Analysis of the Qualitative Data

The analysis of interview transcriptions followed the guidelines described by Miles and Huberman (1994) and Bogdan and Taylor (1975). The researcher reviewed the material systematically while remaining open to emerging themes. For instance, some categories such as “majors” and “support from church” emerged as the researchers grew more familiar with the local context, while some preset categories such as “education” and “personality” were discarded when tested against the extant data. The specific procedures used were described as below:

  • 1. Data reduction and the creation of categories for analysis. Taking data to be coded by preset categories, and going through all data and sorting it into categories. Miles and Huberman (1994) suggested that categories should be defined before collecting data; the instrument should be developed in advance and have a structure or design set before being used in the field. Following Miles and Huberman’s (1994) approach, the researcher had Berry’s stress-coping framework in mind and defined the categories before starting the study. When coding, the researcher tried to find the links between the codes and merged them into preset categories.
  • 2. Rereading the data set and sorting the categories into broader themes, while remaining open to new analytic categories. Provisional themes were drawn from all of the data. Just as Bogdan and Taylor (1975) suggested, the themes and patterns that emerge were analyzed to discover the shared meanings and to see if certain themes ran through the experiences of all interviewees.
  • 3. Representation and presentation of the data. This is the development of some sort of display for organizing the data. Data display refers to the systematic visualization or presentation of the data.
  • 4. Verification. For the verification, various methods were applied such as participant check, peer check, and audit trail (see the result and trace back to the original data to see if it makes sense).
  • 5. The analysis of interview transcriptions followed the guidelines described by Miles and Huberman (1994). Miles and Huberman (1994) suggested that categories should be defined before collecting data; the instrument should be developed in advance and have a structure or design set before being used in the field. When coding, the researchers tried to find the links between the codes and merged them into preset categories. In addition, the researchers reviewed the data systematically while remaining open to the following emerging themes and categories: (1) data reduction and the creation of categories for analysis; (2) rereading the data set and sorting the categories into broader themes, while remaining open to new analytic categories; (3) representation and presentation of the data; and (4) verification through methods such as a participant check, peer check, and use of an audit trail.

Ethical Considerations

For ethical consideration, no subjects were forced into participation. Participation in this study was voluntary and strictly confidential. Subjects were given enough information about the nature of this research to decide whether they want to participate. Subjects were told that their participation was voluntary and that they were free to choose not participate or to withdraw from the study at any time.

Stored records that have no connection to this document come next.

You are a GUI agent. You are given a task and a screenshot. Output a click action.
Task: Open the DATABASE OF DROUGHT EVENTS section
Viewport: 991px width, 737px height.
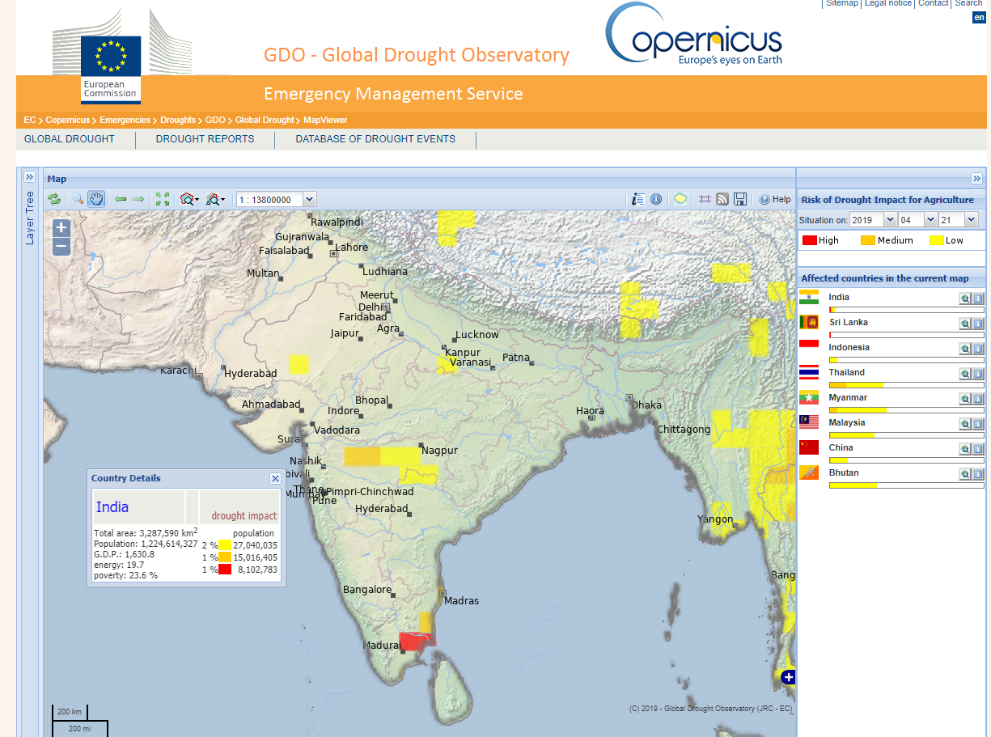[375, 139]
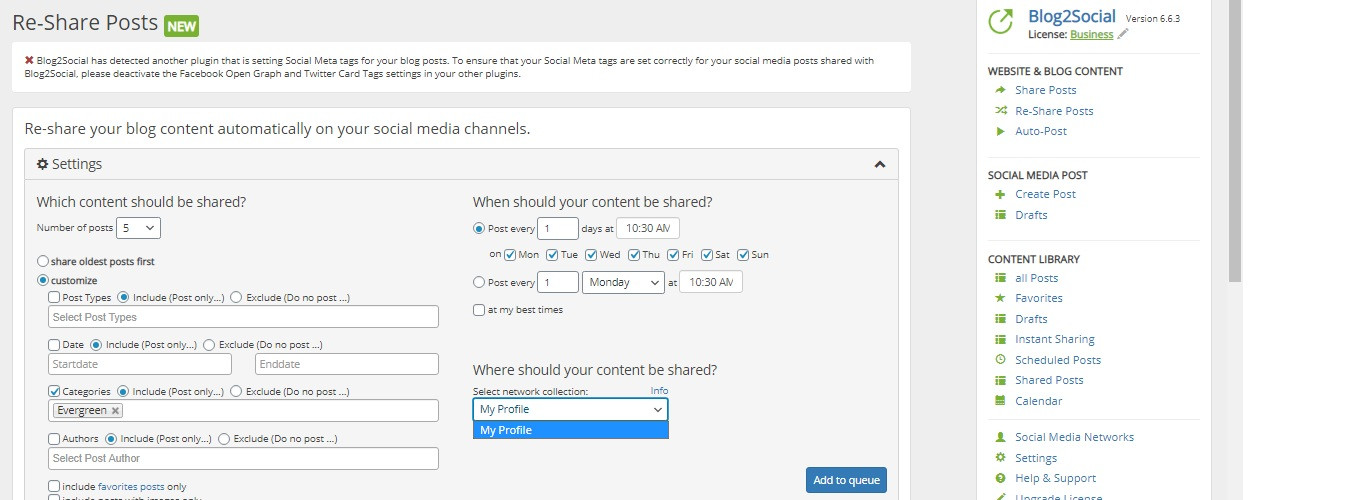Click the Scheduled Posts clock icon
Image resolution: width=1366 pixels, height=500 pixels.
[1000, 360]
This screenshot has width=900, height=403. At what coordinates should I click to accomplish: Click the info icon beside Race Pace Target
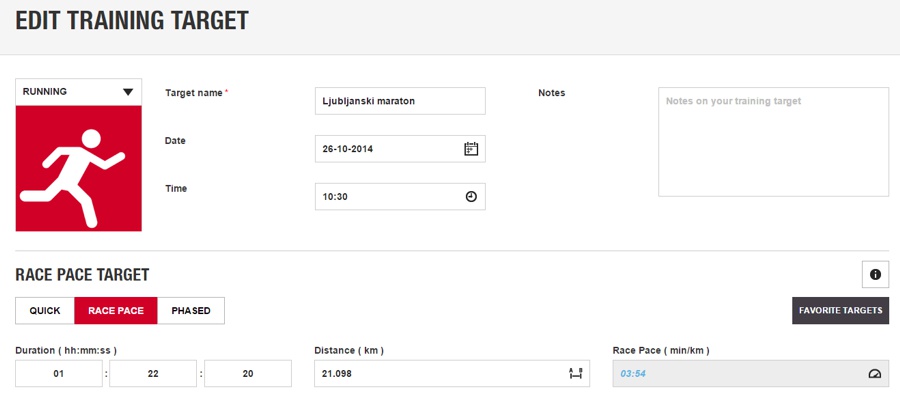click(875, 274)
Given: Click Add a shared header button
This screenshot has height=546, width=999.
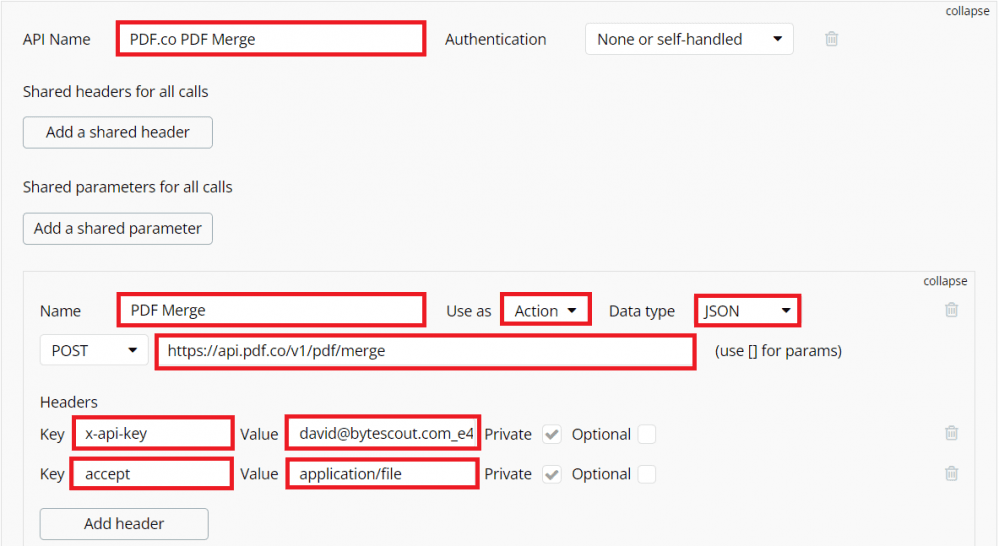Looking at the screenshot, I should tap(118, 132).
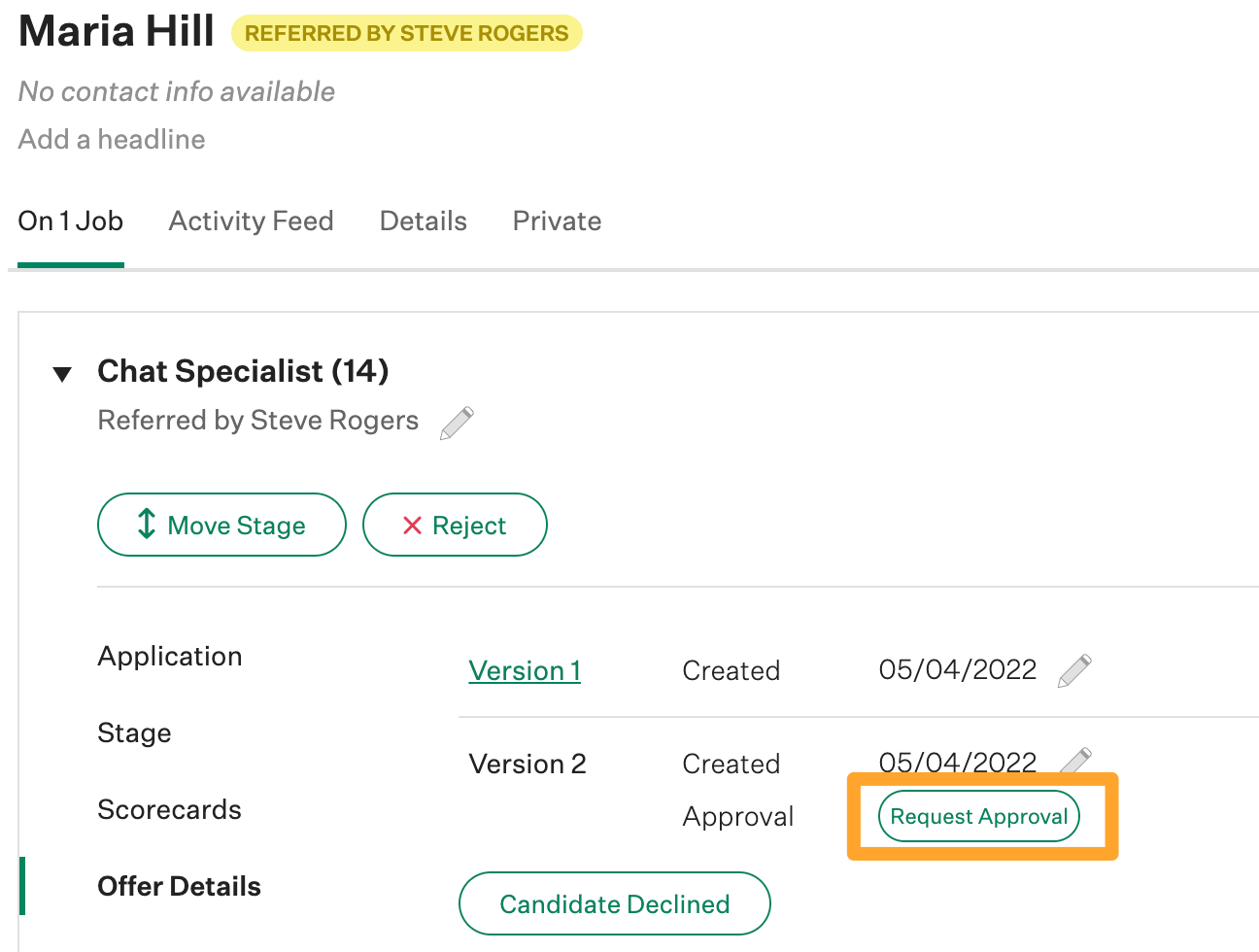Open the Activity Feed tab

coord(251,221)
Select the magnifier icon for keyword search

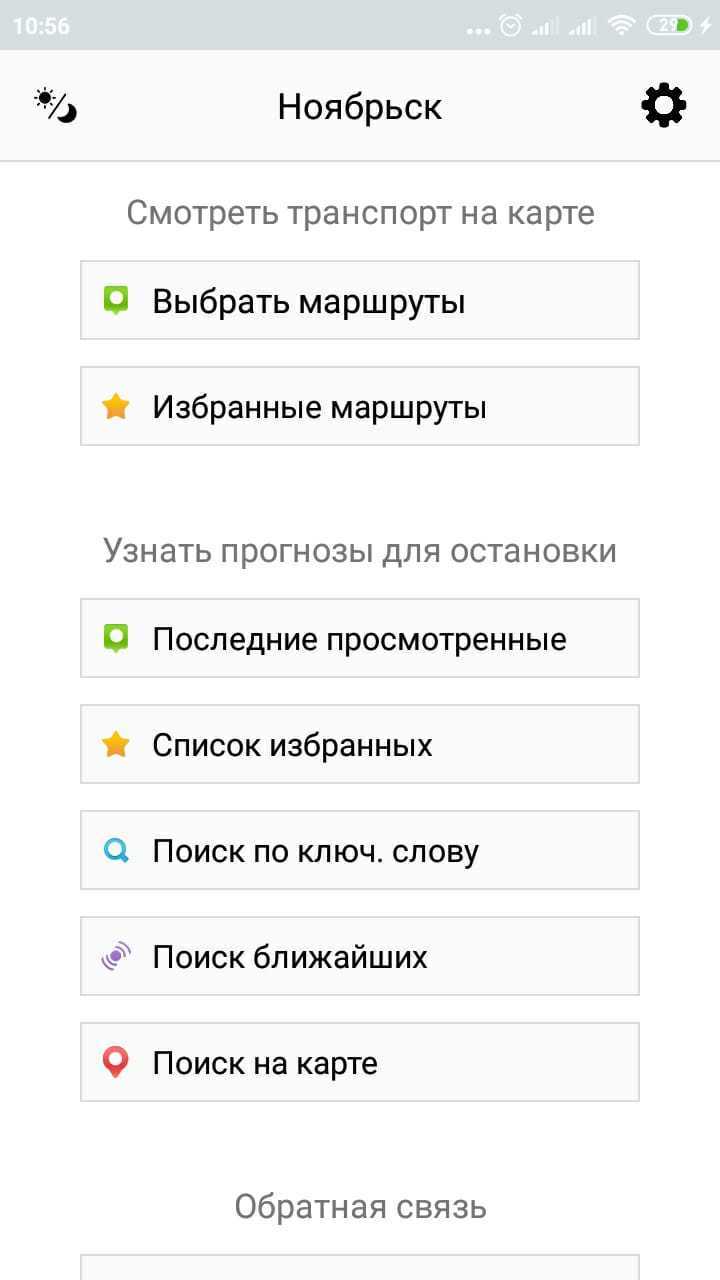click(x=116, y=849)
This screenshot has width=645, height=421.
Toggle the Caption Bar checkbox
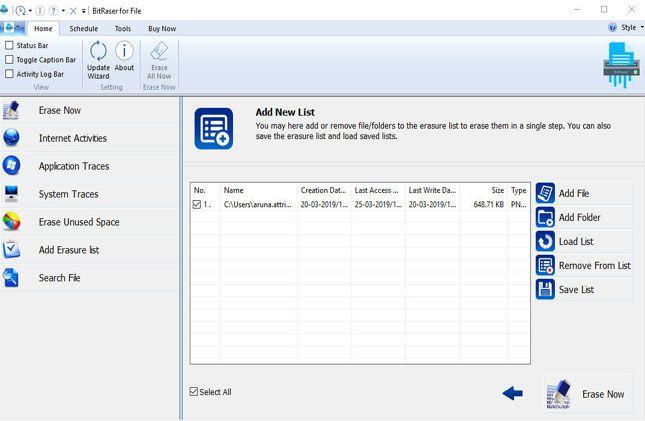[10, 60]
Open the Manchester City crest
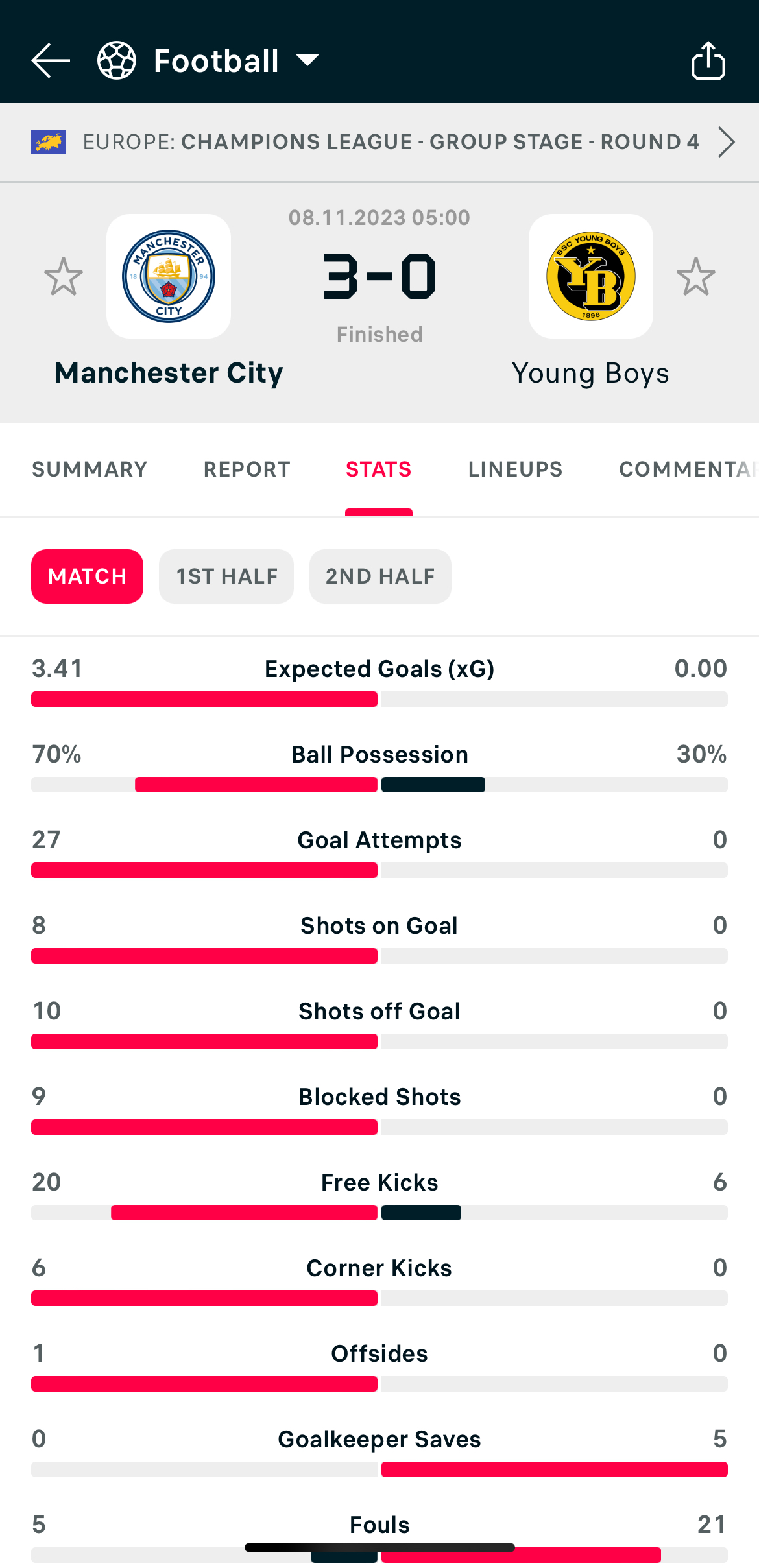Viewport: 759px width, 1568px height. [169, 276]
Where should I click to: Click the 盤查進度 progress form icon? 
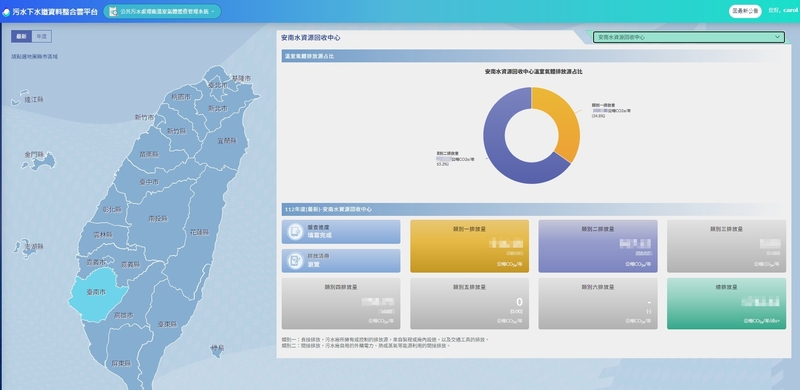(x=295, y=232)
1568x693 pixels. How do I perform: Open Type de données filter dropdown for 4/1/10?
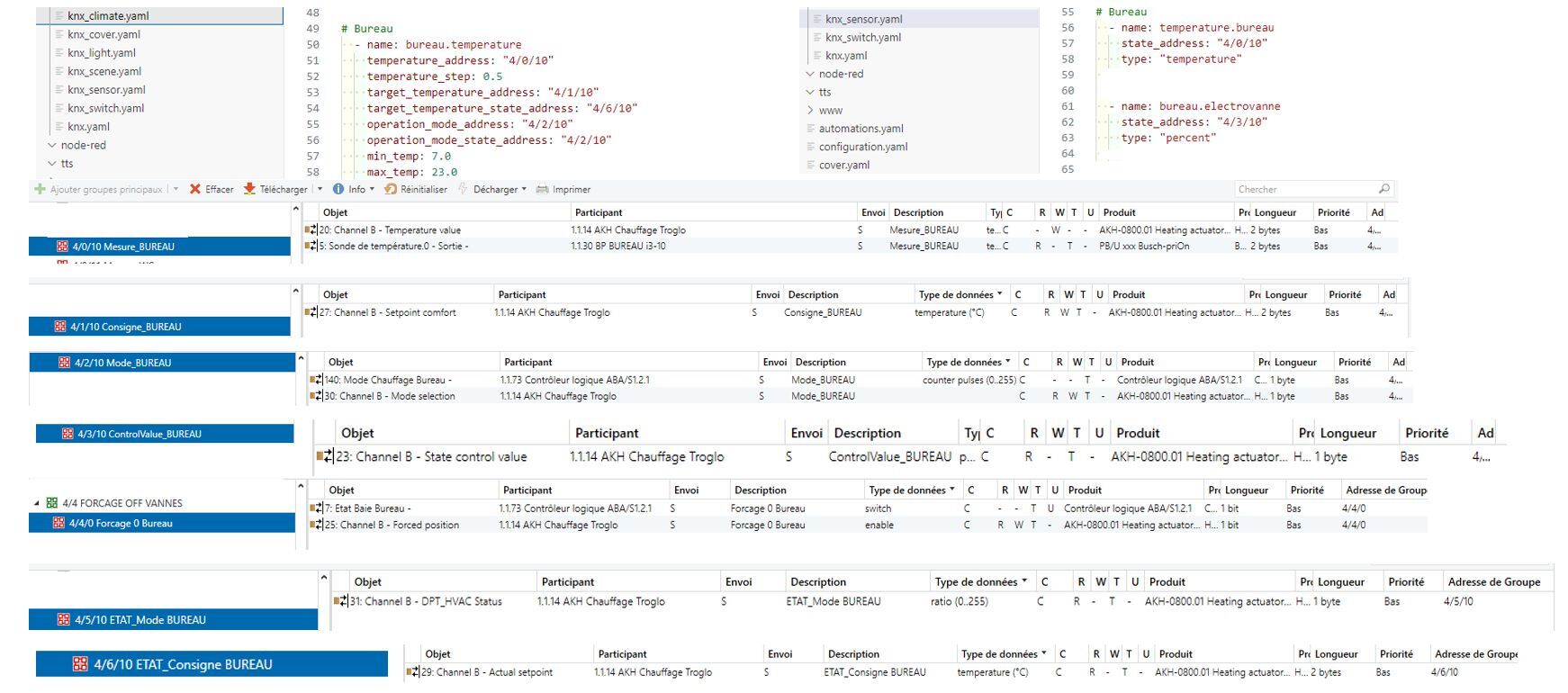(1000, 294)
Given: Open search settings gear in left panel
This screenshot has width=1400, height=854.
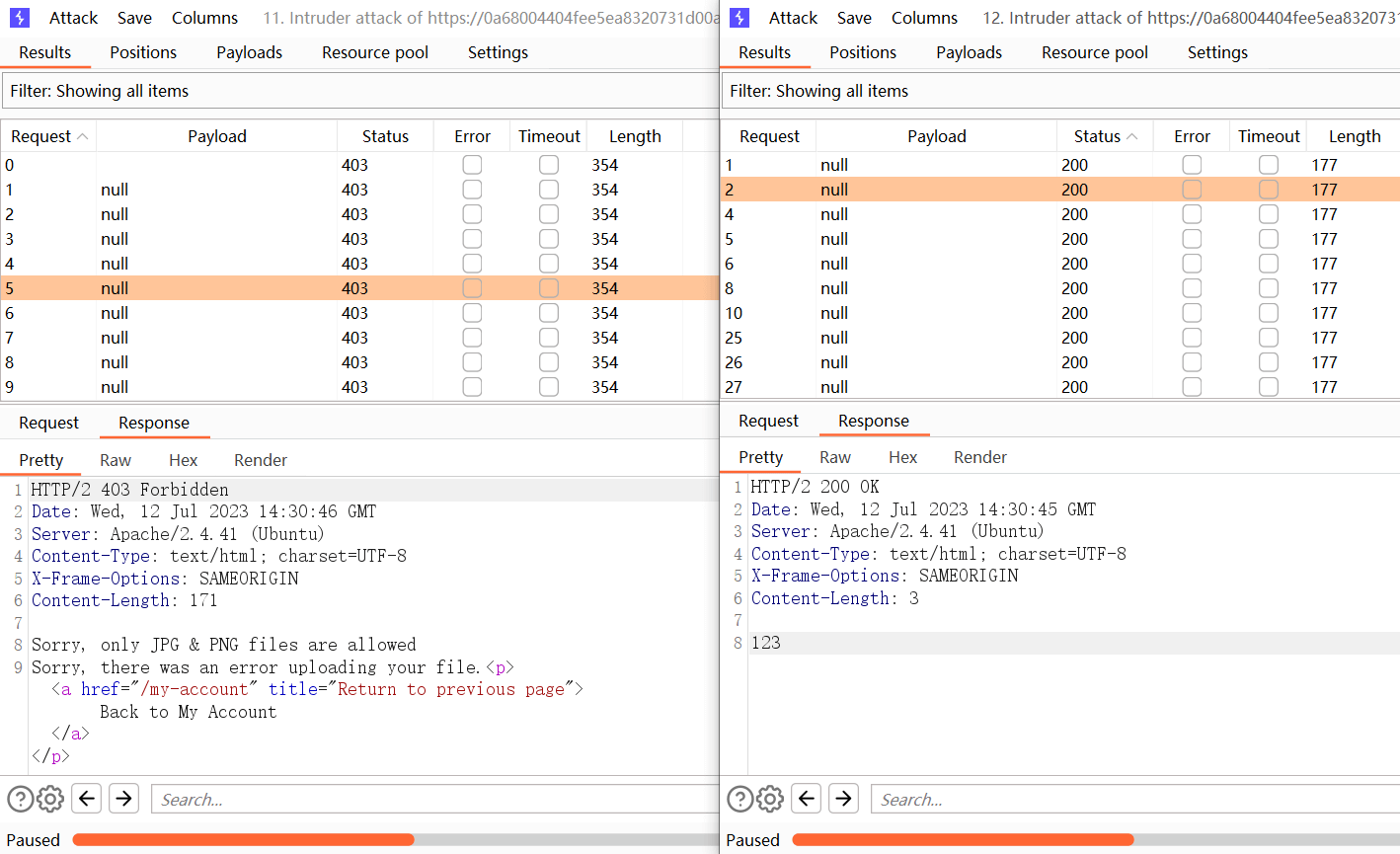Looking at the screenshot, I should coord(50,799).
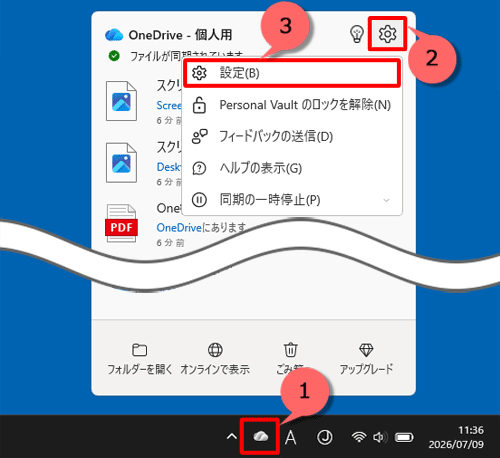The image size is (500, 458).
Task: Click the lightbulb tips icon
Action: tap(357, 34)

In order to protect the privacy of each subject, the content of each individual interview was withheld from the other participants. The researcher transcribed the interview data verbatim, and all interview transcriptions were prepared only by the researcher. All data (taped interviews) were kept in a locked filing cabinet in my office. I retained the data only for the length of time it takes to transcribe, code, and analyze, but no later than May 31, 2009. After that date, the tapes were erased.